__EXERCISE TASK__: Rewrite the listing starting with the line that contains "cookie policy [button] (323, 1213)" and continuing through the line that contains "新媒体展播 (1331, 243)", with both of those lines and any request lines between them included. Multiply every coordinate in the answers by 1.6, rounding to whole numbers with halves going up, and leave the request lines unchanged.

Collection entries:
-=-=-

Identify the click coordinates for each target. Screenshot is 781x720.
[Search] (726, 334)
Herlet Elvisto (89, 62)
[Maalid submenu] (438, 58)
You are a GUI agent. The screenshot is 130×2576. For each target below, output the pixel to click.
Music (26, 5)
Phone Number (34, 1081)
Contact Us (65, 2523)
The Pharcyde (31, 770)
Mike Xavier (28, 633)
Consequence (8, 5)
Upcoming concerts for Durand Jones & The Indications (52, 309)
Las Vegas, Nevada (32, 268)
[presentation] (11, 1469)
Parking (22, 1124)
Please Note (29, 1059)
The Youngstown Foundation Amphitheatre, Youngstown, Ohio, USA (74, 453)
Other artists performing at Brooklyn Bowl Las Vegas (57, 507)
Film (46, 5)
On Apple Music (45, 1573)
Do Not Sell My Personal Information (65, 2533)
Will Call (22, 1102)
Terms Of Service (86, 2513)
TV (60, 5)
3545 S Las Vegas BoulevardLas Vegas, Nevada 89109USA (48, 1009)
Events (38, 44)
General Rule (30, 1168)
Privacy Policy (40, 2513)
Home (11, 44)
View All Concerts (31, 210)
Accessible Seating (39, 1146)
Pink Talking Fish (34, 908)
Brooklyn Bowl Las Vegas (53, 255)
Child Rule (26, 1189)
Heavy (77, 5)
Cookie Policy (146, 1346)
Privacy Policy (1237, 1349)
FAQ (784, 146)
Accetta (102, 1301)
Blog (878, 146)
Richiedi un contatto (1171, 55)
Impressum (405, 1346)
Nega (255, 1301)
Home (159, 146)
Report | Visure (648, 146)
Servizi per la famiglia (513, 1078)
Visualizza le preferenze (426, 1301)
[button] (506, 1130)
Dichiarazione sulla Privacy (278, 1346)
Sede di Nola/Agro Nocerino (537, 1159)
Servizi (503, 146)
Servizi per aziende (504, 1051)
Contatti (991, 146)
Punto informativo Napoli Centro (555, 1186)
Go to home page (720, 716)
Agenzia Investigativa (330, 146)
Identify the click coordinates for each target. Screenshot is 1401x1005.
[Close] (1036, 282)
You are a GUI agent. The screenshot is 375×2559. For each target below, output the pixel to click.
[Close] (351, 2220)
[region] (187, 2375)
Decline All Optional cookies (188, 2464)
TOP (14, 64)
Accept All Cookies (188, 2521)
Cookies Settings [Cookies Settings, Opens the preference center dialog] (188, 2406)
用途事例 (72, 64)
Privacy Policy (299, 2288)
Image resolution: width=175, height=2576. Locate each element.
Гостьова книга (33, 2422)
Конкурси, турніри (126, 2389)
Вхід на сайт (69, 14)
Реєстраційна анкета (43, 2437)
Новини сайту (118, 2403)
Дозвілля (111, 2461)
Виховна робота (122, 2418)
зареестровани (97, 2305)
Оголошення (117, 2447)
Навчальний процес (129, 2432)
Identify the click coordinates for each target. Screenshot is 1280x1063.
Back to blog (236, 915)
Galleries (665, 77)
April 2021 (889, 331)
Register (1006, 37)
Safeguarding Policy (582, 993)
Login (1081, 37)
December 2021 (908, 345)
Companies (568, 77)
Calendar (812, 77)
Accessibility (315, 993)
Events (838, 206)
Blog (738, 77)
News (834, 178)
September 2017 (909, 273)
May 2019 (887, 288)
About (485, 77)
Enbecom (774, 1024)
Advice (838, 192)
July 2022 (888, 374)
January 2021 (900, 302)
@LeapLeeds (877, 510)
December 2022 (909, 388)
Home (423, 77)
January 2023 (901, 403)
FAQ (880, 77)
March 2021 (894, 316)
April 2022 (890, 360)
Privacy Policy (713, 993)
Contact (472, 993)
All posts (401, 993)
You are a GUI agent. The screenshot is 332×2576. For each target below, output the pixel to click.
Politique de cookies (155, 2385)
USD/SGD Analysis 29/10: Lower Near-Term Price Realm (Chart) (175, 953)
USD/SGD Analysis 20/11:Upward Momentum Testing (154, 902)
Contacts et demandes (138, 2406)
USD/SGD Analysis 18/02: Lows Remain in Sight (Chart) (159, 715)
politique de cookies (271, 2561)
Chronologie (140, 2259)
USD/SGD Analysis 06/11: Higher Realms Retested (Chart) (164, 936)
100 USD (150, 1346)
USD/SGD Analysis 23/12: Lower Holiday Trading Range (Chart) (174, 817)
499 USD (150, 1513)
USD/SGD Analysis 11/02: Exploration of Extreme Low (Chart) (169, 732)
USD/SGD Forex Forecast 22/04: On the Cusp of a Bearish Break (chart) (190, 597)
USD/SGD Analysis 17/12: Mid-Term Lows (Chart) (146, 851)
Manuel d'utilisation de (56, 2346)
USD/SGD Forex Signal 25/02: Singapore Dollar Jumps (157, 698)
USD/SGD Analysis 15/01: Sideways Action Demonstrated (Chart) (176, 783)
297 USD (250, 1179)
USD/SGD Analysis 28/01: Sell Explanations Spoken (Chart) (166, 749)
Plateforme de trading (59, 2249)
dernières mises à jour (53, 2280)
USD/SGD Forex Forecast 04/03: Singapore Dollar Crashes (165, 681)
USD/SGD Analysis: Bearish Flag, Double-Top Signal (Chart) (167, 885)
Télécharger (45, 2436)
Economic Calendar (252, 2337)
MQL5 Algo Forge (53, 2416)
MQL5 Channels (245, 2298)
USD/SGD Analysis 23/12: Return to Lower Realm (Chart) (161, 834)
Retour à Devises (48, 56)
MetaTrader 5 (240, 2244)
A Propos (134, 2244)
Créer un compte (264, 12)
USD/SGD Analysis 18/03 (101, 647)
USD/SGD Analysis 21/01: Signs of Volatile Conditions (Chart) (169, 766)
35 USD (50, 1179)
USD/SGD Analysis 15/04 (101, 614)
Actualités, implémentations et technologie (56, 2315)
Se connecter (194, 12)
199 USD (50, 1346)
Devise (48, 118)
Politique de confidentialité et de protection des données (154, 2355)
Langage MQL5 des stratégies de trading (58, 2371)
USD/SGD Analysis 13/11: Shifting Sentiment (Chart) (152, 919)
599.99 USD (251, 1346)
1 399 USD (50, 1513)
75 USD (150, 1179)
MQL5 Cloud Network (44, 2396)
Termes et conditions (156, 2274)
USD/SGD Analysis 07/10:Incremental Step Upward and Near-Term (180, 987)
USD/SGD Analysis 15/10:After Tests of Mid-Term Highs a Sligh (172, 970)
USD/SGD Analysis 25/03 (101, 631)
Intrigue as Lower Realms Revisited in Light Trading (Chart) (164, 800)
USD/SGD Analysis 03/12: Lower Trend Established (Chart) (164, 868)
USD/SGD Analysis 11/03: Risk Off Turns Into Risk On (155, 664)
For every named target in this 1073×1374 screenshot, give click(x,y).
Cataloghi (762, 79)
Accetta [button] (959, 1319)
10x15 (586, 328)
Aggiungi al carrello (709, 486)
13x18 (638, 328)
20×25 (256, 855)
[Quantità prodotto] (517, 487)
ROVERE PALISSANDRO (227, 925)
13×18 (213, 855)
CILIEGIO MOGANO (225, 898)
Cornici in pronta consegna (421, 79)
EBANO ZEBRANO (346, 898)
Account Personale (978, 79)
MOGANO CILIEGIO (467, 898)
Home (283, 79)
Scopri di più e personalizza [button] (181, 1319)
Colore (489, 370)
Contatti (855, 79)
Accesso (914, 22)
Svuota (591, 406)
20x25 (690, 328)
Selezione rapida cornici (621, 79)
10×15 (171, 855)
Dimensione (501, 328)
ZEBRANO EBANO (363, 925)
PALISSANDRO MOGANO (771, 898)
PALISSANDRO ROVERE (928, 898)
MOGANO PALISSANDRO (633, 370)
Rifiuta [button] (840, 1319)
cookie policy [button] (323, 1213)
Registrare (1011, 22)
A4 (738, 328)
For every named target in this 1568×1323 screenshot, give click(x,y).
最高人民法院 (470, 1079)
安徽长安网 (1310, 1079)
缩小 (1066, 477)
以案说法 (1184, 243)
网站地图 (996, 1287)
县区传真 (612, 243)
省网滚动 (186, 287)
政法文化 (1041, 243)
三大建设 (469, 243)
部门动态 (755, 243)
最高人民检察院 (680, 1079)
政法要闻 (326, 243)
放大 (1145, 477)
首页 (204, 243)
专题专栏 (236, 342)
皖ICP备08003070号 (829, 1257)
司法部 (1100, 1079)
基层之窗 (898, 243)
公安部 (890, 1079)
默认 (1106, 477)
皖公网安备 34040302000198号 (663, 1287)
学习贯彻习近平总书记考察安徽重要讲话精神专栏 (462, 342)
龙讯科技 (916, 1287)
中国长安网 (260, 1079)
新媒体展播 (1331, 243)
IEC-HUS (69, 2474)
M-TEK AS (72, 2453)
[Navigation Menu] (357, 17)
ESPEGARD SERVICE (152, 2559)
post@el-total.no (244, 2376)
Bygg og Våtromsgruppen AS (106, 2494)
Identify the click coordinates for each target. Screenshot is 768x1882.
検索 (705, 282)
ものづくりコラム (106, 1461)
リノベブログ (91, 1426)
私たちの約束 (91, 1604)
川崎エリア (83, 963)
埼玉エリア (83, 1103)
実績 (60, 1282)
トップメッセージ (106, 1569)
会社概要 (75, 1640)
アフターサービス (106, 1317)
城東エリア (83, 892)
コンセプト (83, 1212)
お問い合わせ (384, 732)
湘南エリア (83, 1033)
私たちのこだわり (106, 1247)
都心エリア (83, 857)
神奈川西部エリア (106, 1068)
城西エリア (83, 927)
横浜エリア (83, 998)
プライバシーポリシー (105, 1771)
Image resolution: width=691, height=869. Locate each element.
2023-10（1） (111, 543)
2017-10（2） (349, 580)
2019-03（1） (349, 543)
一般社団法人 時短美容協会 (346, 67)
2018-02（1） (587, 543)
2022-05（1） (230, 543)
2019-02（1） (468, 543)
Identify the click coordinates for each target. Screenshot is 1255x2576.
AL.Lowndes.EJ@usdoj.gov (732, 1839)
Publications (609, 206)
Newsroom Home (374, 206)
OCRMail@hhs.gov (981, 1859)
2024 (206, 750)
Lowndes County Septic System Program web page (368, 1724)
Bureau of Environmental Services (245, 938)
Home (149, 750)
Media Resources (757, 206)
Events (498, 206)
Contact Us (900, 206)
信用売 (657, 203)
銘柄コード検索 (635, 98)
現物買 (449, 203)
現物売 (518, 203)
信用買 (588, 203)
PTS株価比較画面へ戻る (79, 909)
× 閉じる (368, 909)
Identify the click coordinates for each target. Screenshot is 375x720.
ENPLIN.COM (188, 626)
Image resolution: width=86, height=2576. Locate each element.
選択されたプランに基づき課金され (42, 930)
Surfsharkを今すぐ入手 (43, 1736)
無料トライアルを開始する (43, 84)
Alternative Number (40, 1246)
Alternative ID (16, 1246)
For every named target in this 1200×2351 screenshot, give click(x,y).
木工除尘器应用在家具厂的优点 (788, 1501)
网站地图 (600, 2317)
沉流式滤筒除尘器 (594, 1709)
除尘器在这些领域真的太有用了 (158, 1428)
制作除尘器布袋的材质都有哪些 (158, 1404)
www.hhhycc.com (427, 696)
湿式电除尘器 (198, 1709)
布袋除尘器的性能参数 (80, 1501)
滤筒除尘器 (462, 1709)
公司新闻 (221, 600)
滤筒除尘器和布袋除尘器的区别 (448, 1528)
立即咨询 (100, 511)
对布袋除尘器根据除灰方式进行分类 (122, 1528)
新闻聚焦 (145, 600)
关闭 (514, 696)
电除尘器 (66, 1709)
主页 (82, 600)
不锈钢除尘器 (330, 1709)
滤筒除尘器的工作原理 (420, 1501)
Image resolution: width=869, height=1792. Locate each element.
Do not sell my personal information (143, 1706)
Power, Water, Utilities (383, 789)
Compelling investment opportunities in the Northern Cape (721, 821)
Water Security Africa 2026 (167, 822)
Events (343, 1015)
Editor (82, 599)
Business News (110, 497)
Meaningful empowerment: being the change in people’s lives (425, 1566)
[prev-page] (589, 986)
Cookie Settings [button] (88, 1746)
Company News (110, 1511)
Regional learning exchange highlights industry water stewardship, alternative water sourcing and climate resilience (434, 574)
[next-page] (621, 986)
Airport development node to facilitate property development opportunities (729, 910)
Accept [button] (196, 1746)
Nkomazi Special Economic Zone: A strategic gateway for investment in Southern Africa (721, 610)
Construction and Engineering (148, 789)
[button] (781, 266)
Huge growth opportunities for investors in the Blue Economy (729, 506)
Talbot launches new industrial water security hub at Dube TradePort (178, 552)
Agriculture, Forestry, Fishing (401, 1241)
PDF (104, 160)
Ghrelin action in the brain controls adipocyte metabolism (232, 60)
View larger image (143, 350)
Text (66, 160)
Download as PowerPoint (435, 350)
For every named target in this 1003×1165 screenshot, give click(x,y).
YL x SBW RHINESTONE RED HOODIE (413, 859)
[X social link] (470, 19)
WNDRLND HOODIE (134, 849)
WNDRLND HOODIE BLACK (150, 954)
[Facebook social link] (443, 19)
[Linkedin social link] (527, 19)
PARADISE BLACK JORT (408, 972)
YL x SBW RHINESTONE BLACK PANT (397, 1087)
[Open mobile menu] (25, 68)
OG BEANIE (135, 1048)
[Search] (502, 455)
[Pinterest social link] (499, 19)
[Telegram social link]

-=-=-

__EXPECTED OUTPUT__:
cookie policy [button] (517, 1941)
Registrare (1618, 35)
A4 (1181, 525)
For every named target in this 1568×1323 screenshot, give click(x,y).
最高人民法院 (752, 1726)
安徽长安网 (2096, 1726)
缩小 (1706, 763)
以案说法 (1894, 389)
网站地图 (1594, 2059)
县区传真 (979, 389)
省网滚动 (298, 459)
政法文化 (1666, 389)
三大建设 (750, 389)
部门动态 (1208, 389)
最高人民检察院 (1088, 1726)
政法要闻 (522, 389)
放大 (1832, 763)
首页 (326, 389)
专题专栏 (378, 547)
皖ICP备08003070号 (1326, 2011)
司法部 (1760, 1726)
基层之窗 (1437, 389)
公安部 (1424, 1726)
默认 (1770, 763)
皖公网安备 34040302000198号 (1061, 2059)
学习贯彻习近平总书记考察安徽重要讲话精神专栏 (739, 547)
龙讯科技 (1466, 2059)
中国长安网 (416, 1726)
新媒体展播 (2130, 389)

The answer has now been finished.